Man kann eigene Simulationelemente erstellen, in der Version 4 geht es sogar dahin das wir eine SDK mitliefern mit der dann auch Programmteile vom Nutzer geschrieben werden können. Motoren können bei uns definerit werden über eine art FUP Editor. Wenn es sich um Positionierungsmotoren handelt dann ist es halt wichtig das sie dann auch da stehen bleiben wo sie sollen 

Wir haben eine Schnittstelle zum Unitiy geschrieben damit wenn ein Kunde mit einer 3D Brille durch die Anlage laufen möchte er das so erreichen kann. Da werden aber ans Unity alle Modelle und Position, Orientierung und was sonst gebraucht wird gesendet über Netzwerk. Unity wird hierbei nur für die Darstellung verwendet!! Wie gesagt wollen keine Engine verwenden bei der wir keinen Einfluss haben auf die Berechnung im Hintergrund.

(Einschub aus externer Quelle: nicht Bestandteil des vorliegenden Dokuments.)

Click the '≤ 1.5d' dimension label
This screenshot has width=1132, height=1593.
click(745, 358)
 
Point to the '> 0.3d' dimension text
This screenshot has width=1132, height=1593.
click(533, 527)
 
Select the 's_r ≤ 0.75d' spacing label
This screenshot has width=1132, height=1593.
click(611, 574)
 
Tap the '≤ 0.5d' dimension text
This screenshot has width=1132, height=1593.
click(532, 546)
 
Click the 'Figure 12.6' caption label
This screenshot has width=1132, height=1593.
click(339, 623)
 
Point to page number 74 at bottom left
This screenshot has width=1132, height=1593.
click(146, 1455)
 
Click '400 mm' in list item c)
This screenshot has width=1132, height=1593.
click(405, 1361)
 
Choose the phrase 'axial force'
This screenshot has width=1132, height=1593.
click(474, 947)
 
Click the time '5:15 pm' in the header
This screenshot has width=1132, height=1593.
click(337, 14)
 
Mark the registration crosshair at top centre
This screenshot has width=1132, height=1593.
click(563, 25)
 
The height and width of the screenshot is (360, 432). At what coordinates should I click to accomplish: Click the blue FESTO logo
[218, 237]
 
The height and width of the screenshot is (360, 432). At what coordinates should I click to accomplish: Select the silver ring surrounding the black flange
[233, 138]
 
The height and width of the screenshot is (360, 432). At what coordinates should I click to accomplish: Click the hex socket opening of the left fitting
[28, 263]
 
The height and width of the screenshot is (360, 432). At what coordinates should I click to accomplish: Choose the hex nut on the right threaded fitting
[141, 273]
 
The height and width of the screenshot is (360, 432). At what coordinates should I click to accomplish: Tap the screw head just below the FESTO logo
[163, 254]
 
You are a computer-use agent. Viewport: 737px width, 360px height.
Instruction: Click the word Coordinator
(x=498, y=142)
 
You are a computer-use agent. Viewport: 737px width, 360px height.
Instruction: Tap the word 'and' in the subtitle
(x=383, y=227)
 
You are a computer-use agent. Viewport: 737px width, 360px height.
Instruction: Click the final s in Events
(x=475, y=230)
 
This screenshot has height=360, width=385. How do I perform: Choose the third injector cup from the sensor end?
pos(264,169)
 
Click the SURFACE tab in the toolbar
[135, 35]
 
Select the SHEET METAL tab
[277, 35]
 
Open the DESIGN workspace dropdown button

Förderer Transportieren die Objekte wirklich mit Friction (static, kinetic und bounciness) hat jedes Object. Förderer ist bei uns auch nur eine Kombination eines Objects mit einem Motor der dann die Reibung bewegt .


----------



## Thomas_v2.1 (4 August 2017)

Respekt, da steckt dann ja schon einiges an Arbeit drin.
Welche Opensource-Lösung habt ihr denn verwendet wenn man fragen darf? Die Bullet-Engine zur Berechnung der Physik steckt z.B. auch in der Blender-Gameengine, Open Dynamics Engine wüsste ich sonst noch als OS.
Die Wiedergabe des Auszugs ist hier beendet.